[Click-target data]
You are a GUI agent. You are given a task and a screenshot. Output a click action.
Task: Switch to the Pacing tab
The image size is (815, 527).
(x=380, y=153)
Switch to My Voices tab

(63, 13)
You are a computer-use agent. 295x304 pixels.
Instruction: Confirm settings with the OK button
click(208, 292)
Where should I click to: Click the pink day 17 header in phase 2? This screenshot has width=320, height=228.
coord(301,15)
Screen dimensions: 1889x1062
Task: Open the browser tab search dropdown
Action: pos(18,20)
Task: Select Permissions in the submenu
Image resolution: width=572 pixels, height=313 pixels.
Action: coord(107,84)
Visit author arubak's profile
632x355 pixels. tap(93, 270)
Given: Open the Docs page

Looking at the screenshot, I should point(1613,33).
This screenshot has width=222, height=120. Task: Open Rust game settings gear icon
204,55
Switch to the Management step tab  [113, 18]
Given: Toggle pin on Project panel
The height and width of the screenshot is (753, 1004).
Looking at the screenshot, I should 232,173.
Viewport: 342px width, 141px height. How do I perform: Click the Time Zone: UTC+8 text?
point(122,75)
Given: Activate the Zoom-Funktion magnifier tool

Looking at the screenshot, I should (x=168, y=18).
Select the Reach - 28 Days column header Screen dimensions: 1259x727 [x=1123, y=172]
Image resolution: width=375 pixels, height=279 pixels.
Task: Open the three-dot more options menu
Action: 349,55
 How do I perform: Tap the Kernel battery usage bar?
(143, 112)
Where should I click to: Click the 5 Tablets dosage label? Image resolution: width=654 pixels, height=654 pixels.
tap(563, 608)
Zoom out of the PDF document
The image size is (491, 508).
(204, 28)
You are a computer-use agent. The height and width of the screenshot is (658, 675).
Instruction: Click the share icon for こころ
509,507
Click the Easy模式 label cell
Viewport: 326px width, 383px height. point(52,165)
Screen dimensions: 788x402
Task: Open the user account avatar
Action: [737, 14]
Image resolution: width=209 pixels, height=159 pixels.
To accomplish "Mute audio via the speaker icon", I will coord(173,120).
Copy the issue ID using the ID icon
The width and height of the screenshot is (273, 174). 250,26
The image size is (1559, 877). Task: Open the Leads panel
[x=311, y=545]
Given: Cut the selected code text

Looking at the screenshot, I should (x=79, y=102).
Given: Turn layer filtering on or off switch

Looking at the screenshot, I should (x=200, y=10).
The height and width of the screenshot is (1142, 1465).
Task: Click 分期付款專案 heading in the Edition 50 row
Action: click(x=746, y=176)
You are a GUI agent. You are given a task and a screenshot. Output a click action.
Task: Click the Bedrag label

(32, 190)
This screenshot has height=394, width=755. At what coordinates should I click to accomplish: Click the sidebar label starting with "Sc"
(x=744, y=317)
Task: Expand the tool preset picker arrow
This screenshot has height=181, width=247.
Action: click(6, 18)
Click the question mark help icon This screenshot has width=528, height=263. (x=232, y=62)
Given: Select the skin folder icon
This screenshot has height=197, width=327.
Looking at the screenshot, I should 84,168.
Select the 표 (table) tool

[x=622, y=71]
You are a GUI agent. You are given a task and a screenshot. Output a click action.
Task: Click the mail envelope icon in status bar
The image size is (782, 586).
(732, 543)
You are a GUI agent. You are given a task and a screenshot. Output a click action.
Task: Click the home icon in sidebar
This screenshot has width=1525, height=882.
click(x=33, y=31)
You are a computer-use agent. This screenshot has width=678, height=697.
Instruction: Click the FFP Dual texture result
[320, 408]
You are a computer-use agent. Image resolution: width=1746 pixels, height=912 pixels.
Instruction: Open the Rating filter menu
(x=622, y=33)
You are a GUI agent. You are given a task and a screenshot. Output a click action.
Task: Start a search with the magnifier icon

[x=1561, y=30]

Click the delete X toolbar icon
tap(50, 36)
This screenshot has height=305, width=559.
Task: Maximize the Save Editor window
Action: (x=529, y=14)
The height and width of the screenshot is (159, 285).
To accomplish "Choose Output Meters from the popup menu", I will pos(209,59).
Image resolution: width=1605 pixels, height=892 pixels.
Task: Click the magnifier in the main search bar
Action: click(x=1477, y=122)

▸ Stated task
Please output every line of the data above as a numbered list, leaving out blank lines.

▸ Expected output
1. You are a GUI agent. You are given a task and a screenshot. Output a click action.
2. Task: Switch to the Pacing tab
3. The image size is (815, 527).
4. (x=380, y=153)
5. Switch to My Voices tab
6. (63, 13)
7. You are a computer-use agent. 295x304 pixels.
8. Instruction: Confirm settings with the OK button
9. click(208, 292)
10. Where should I click to: Click the pink day 17 header in phase 2? This screenshot has width=320, height=228.
11. coord(301,15)
12. Screen dimensions: 1889x1062
13. Task: Open the browser tab search dropdown
14. Action: pos(18,20)
15. Task: Select Permissions in the submenu
16. Image resolution: width=572 pixels, height=313 pixels.
17. Action: coord(107,84)
18. Visit author arubak's profile
19. 632x355 pixels. tap(93, 270)
20. Given: Open the Docs page
21. Looking at the screenshot, I should point(1613,33).
22. This screenshot has width=222, height=120. Task: Open Rust game settings gear icon
23. 204,55
24. Switch to the Management step tab  [113, 18]
25. Given: Toggle pin on Project panel
26. The height and width of the screenshot is (753, 1004).
27. Looking at the screenshot, I should 232,173.
28. Viewport: 342px width, 141px height. How do I perform: Click the Time Zone: UTC+8 text?
29. point(122,75)
30. Given: Activate the Zoom-Funktion magnifier tool
31. Looking at the screenshot, I should (x=168, y=18).
32. Select the Reach - 28 Days column header Screen dimensions: 1259x727 [x=1123, y=172]
33. Image resolution: width=375 pixels, height=279 pixels.
34. Task: Open the three-dot more options menu
35. Action: 349,55
36.  How do I perform: Tap the Kernel battery usage bar?
37. (143, 112)
38. Where should I click to: Click the 5 Tablets dosage label? Image resolution: width=654 pixels, height=654 pixels.
39. tap(563, 608)
40. Zoom out of the PDF document
41. The image size is (491, 508).
42. (204, 28)
43. You are a computer-use agent. The height and width of the screenshot is (658, 675).
44. Instruction: Click the share icon for こころ
45. 509,507
46. Click the Easy模式 label cell
47. Viewport: 326px width, 383px height. point(52,165)
48. Screen dimensions: 788x402
49. Task: Open the user account avatar
50. Action: [737, 14]
51. Image resolution: width=209 pixels, height=159 pixels.
52. To accomplish "Mute audio via the speaker icon", I will coord(173,120).
53. Copy the issue ID using the ID icon
54. The width and height of the screenshot is (273, 174). 250,26
55. The image size is (1559, 877). Task: Open the Leads panel
56. [x=311, y=545]
57. Given: Cut the selected code text
58. Looking at the screenshot, I should (x=79, y=102).
59. Given: Turn layer filtering on or off switch
60. Looking at the screenshot, I should (x=200, y=10).
61. The height and width of the screenshot is (1142, 1465).
62. Task: Click 分期付款專案 heading in the Edition 50 row
63. Action: click(x=746, y=176)
64. You are a GUI agent. You are given a task and a screenshot. Output a click action.
65. Task: Click the Bedrag label
66. (32, 190)
67. This screenshot has height=394, width=755. At what coordinates should I click to accomplish: Click the sidebar label starting with "Sc"
68. (x=744, y=317)
69. Task: Expand the tool preset picker arrow
70. This screenshot has height=181, width=247.
71. Action: click(6, 18)
72. Click the question mark help icon This screenshot has width=528, height=263. (x=232, y=62)
73. Given: Select the skin folder icon
74. This screenshot has height=197, width=327.
75. Looking at the screenshot, I should 84,168.
76. Select the 표 (table) tool
77. [x=622, y=71]
78. You are a GUI agent. You are given a task and a screenshot. Output a click action.
79. Task: Click the mail envelope icon in status bar
80. The image size is (782, 586).
81. (732, 543)
82. You are a GUI agent. You are given a task and a screenshot. Output a click action.
83. Task: Click the home icon in sidebar
84. This screenshot has width=1525, height=882.
85. click(x=33, y=31)
86. You are a computer-use agent. This screenshot has width=678, height=697.
87. Instruction: Click the FFP Dual texture result
88. [320, 408]
89. You are a computer-use agent. Image resolution: width=1746 pixels, height=912 pixels.
90. Instruction: Open the Rating filter menu
91. (x=622, y=33)
92. You are a GUI agent. You are given a task and a screenshot. Output a click action.
93. Task: Start a search with the magnifier icon
94. [x=1561, y=30]
95. Click the delete X toolbar icon
96. tap(50, 36)
97. This screenshot has height=305, width=559.
98. Task: Maximize the Save Editor window
99. Action: (x=529, y=14)
100. The height and width of the screenshot is (159, 285).
101. To accomplish "Choose Output Meters from the popup menu", I will pos(209,59).
102. Image resolution: width=1605 pixels, height=892 pixels.
103. Task: Click the magnifier in the main search bar
104. Action: click(x=1477, y=122)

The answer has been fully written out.